What Next?

A Dozen Information-Technology Research Goals

Jim Gray

June 1999

Technical Report

MS-TR-99-50

Microsoft Research

Advanced Technology Division

Microsoft Corporation

One Microsoft Way

Redmond, WA 98052

1

What Next?

A Dozen Information-Technology Research Goals[1]

Jim Gray

Microsoft Research

301 Howard St. SF, CA 94105, USA

Abstract: Charles Babbage's vision of computing has largely been realized. We are on the verge of realizing Vannevar Bush's Memex. But, we are some distance from passing the Turing Test. These three visions and their associated problems have provided long-range research goals for many of us. For example, the scalability problem has motivated me for several decades. This talk defines a set of fundamental research problems that broaden the Babbage, Bush, and Turing visions. They extend Babbage's computational goal to include highly-secure, highly-available, self-programming, self-managing, and self-replicating systems. They extend Bush's Memex vision to include a system that automatically organizes, indexes, digests, evaluates, and summarizes information (as well as a human might). Another group of problems extends Turing's vision of intelligent machines to include prosthetic vision, speech, hearing, and other senses. Each problem is simply stated and each is orthogonal from the others, though they share some common core technologies.

1. Introduction

This talk first argues that long-range research has societal benefits, both in creating new ideas and in training people who can make even better ideas and who can turn those ideas into products. The education component is why much of the research should be done in a university setting. This argues for government support of long-term university research. The second part of the talk outlines sample long-term information systems research goals.

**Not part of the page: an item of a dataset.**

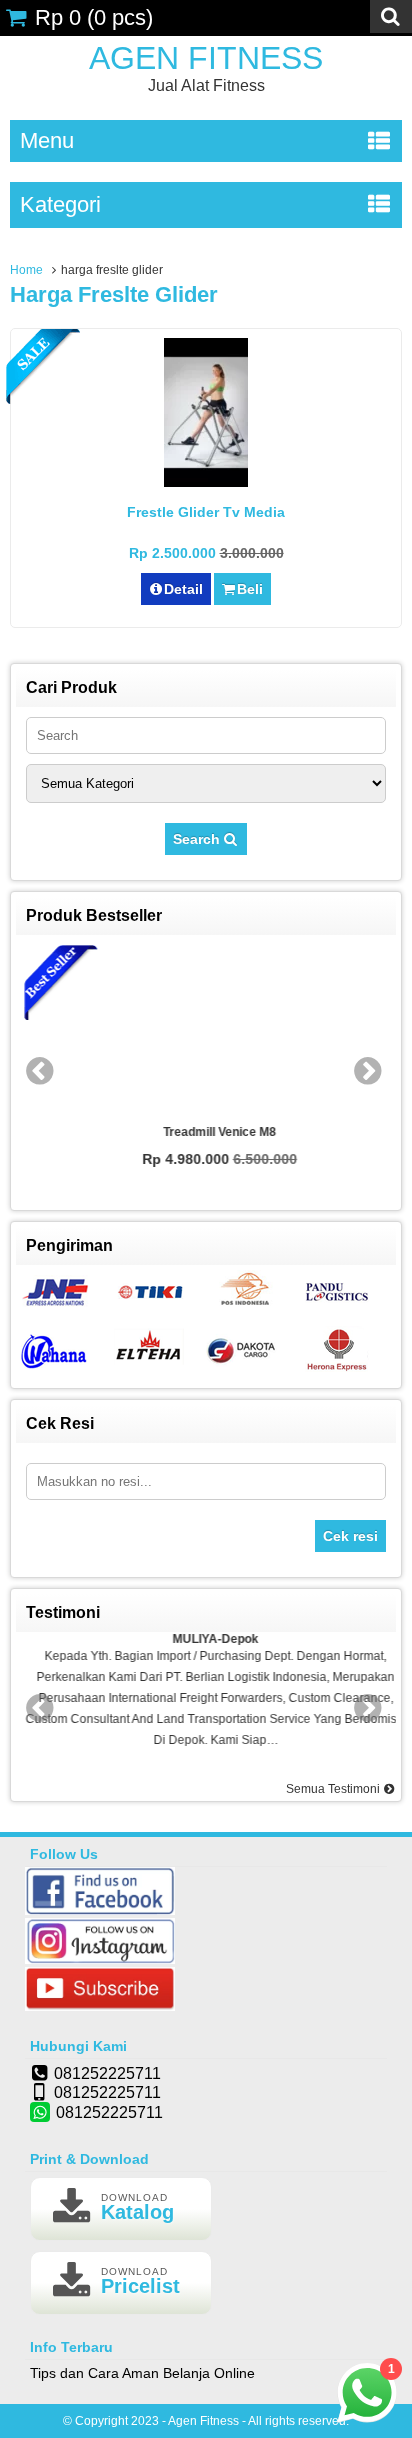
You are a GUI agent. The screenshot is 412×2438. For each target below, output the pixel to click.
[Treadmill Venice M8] (206, 1030)
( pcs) (94, 17)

I want to begin by thanking the ACM Awards committee for selecting me as the 1998 ACM Turing Award winner. Thanks also to Lucent Technologies for the generous prize.

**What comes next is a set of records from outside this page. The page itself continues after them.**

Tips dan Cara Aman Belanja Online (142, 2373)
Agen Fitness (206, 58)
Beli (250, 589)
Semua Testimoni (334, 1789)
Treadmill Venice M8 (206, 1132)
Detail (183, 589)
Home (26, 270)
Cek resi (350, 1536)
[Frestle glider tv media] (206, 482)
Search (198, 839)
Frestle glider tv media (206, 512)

Most of all, I want to thank my mentors and colleagues. Over the last 40 years, I have learned from many brilliant people. Everything I have done over that time has been a team effort. When I think of any project, it was Mike and Jim, or Don and Jim, or Franco and Jim, or Irv and Jim, or or Andrea and Jim, or Andreas and Jim, Dina and Jim, or Tom and Jim, or Robert and Jim, and so on to the present day. In every case it is hard for me to point to anything that I personally did: everything has been a collaborative effort.. It has been a joy to work with these people who are among my closest friends.

More broadly, there has been a large community working on the problems of making automatic and reliable data stores and transaction processing systems. I am proud to have been part of this effort, and I am proud to be chosen to represent the entire community.

Thank you all!

1.1. Exponential Growth Means Constant Radical Change.

Exponential growth has been driving the information industry for the last 100 years. Moore’s law predicts a doubling every 18 months. This means that in the next 18 months there will be as much new storage as all storage ever built, as much new processing as all the processors ever built. The area under the curve in the next 18 months equals the area under the curve for all human history.

In 1995, George Glider predicted that deployed bandwidth would triple every year, meaning that it doubles every 8 months. So far his prediction has been pessimistic: deployed bandwidth seems to be growing faster than that!

This doubling is only true for the underlying technology, the scientific output of our field is doubling much more slowly. The literature grows at about 15%, per year, doubling every five years.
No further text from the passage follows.